Reproduce the data from its beginning through the line that contains "Action: [x=290, y=202]", both ends included, and omit the pictures.

─── Dataset

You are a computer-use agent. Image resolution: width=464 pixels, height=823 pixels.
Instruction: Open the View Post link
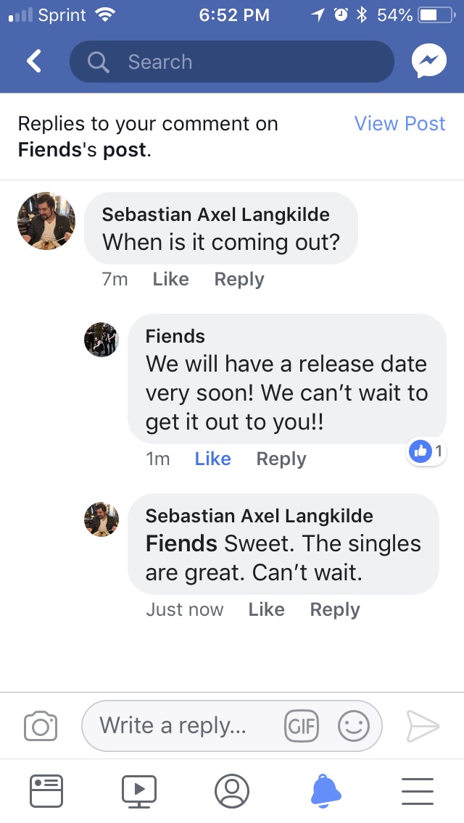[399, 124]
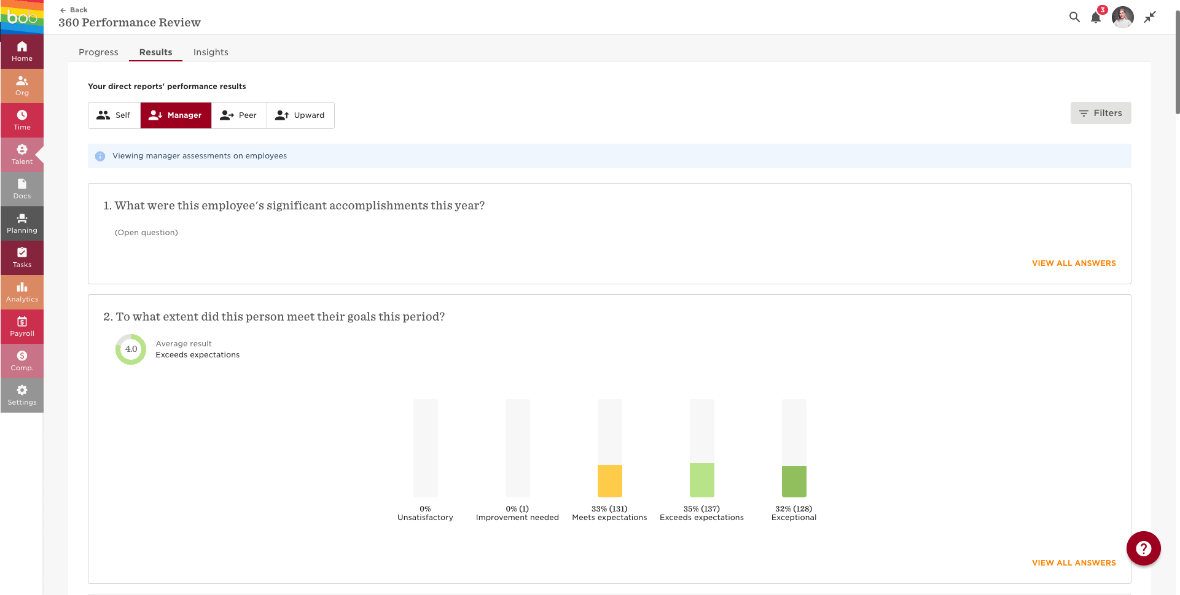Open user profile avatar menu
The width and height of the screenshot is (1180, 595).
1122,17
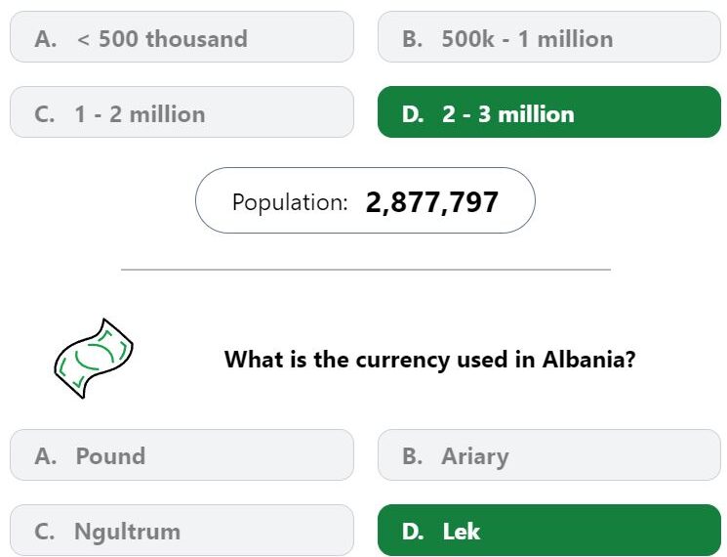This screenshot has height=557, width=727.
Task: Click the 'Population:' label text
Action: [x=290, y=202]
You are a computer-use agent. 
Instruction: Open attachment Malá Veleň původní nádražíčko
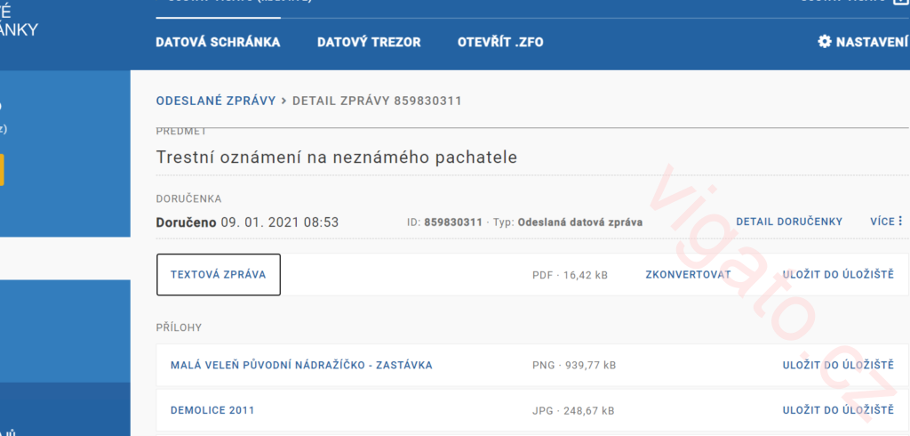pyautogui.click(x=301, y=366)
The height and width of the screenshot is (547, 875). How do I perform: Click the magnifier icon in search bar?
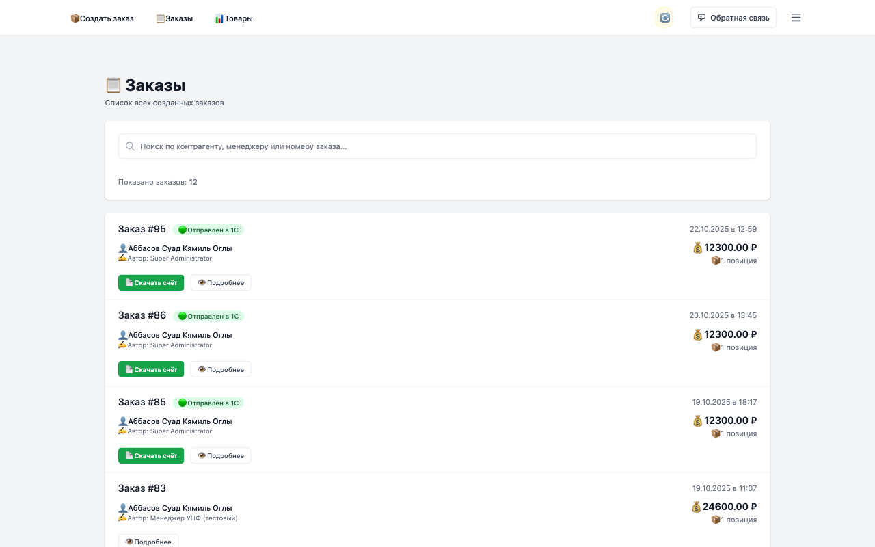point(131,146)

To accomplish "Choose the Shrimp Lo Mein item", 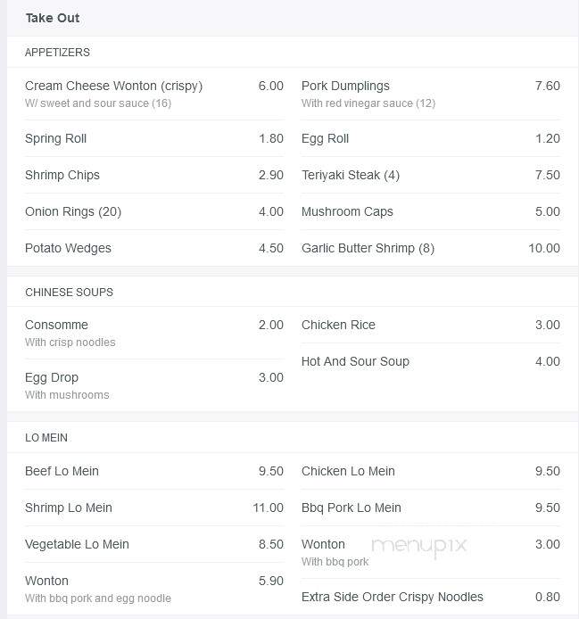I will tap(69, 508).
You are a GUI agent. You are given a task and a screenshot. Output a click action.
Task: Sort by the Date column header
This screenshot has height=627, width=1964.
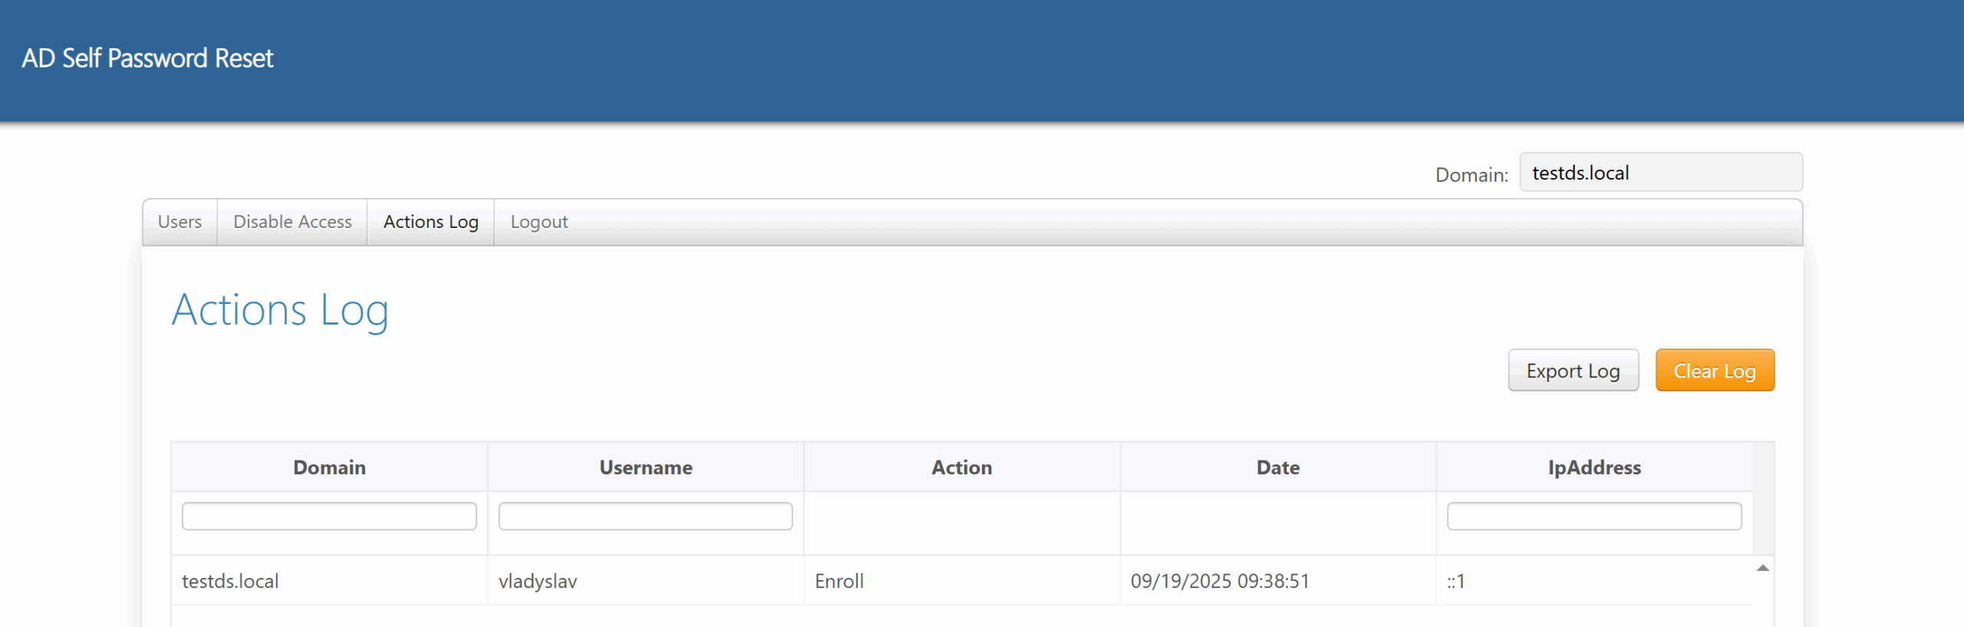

──────

◆ Task output:
You are a computer-use agent. Image resolution: width=464 pixels, height=823 pixels.
Instruction: Open the View Post link
[399, 124]
Open user profile avatar menu
The width and height of the screenshot is (1180, 595).
1122,17
This screenshot has height=557, width=727.
Task: Click the 'Population:' label text
Action: [x=290, y=202]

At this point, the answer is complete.